To write a verse, to form a brick of words
To take on rules that help to close our eyes,
To rhyme (like this) and risk what rhyme affords
We tumble into wretched compromise.
The language of a verse demands a blur
Else why not take the compass point of prose?
Why hint, evade, constrain, fail to concur
When truth and clarity all worth enclose?

For truth and clarity are hard-won gain
And fall in rhythmic rhyming’s false domain.

Thursday, 30 April 2009

A plague on both their houses

Shaving – a time when I look deep into my bloodhound face barely able to contain my rage at being the victim of extortion.

A razor resembles that other example of fiduciary cynicism, the computer printer: purchase price suspiciously low, running costs ludicrously high. Razor designers, sniggering, add plausible complexity. From one blade we move to two, to the swivelling head, to three blades, to slender-handled pink jobs fit only for women’s delicate hands. Marketing departments, sniggering in descant, attach childish gamebox names and give away the handle and a couple of blades for almost nothing. Then the real costs become apparent. A replacement blade can cost over £2.

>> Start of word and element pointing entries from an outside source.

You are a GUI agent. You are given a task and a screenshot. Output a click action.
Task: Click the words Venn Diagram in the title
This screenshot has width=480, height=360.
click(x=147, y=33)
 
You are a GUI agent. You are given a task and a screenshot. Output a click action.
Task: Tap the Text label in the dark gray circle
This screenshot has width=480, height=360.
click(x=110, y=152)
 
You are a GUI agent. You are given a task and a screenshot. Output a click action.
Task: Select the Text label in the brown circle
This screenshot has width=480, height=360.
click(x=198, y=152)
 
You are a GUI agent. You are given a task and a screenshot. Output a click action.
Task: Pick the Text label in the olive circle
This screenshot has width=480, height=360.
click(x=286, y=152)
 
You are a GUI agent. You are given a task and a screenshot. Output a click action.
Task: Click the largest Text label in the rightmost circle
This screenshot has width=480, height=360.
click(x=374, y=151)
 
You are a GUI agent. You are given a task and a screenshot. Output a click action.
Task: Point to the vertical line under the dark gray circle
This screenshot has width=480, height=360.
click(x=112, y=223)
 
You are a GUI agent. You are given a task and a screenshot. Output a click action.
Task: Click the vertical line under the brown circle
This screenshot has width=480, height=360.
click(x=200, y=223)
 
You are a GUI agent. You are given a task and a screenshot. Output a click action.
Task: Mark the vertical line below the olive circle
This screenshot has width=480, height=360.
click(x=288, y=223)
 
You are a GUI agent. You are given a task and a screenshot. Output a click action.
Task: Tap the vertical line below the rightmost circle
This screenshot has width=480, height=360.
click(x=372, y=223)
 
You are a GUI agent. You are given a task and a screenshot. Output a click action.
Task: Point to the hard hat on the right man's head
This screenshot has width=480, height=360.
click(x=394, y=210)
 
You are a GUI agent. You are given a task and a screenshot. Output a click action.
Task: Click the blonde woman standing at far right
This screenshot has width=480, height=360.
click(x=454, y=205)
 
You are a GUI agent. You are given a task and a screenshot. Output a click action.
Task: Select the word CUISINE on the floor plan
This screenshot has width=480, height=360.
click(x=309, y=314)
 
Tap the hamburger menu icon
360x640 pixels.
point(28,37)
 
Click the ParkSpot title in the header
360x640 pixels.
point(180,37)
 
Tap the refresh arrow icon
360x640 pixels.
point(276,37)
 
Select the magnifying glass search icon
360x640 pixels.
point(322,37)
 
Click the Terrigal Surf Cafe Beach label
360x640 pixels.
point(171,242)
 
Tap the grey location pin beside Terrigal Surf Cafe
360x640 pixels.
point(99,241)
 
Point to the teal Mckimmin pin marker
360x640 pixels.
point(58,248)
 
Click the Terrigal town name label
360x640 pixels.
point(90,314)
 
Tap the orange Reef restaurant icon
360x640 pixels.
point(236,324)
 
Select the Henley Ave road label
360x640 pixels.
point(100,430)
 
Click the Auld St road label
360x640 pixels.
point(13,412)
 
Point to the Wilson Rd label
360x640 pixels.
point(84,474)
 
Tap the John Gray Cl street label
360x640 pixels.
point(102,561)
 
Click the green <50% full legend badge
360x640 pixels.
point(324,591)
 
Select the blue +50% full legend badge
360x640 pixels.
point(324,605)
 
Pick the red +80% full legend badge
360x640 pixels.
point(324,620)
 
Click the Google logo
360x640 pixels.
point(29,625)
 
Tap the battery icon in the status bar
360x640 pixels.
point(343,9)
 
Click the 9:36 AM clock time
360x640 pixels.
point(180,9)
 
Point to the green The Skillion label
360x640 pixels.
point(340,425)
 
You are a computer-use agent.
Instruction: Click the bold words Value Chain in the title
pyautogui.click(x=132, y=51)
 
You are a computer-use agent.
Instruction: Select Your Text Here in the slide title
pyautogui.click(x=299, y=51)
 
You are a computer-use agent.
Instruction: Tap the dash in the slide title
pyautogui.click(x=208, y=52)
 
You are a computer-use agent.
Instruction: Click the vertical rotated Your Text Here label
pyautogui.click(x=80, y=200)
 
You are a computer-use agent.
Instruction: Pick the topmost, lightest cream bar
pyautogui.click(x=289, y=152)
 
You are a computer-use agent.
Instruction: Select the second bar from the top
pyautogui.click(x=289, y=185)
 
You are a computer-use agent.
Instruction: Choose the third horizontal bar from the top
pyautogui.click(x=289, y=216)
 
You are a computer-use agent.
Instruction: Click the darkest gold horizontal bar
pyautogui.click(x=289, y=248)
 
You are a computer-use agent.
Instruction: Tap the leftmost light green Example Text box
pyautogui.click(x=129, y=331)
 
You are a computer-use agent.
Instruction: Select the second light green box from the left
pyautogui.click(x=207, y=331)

The blades cut bristle, they “work well”. And, since a customer has this niggling belief he’s invested in the valueless handle, he mounts the treadmill. Over the years I have shed many of my West Riding antecedents but I still have an abiding hatred of being gulled.

I have bought alternative blades, conscious that this involves the connivance of the big players. I have bought disposables which only announce their wear by scritching the face. I have dallied with power. Fear has denied me cut-throats. I have had many lousy shaves. This is a rant. This is the end.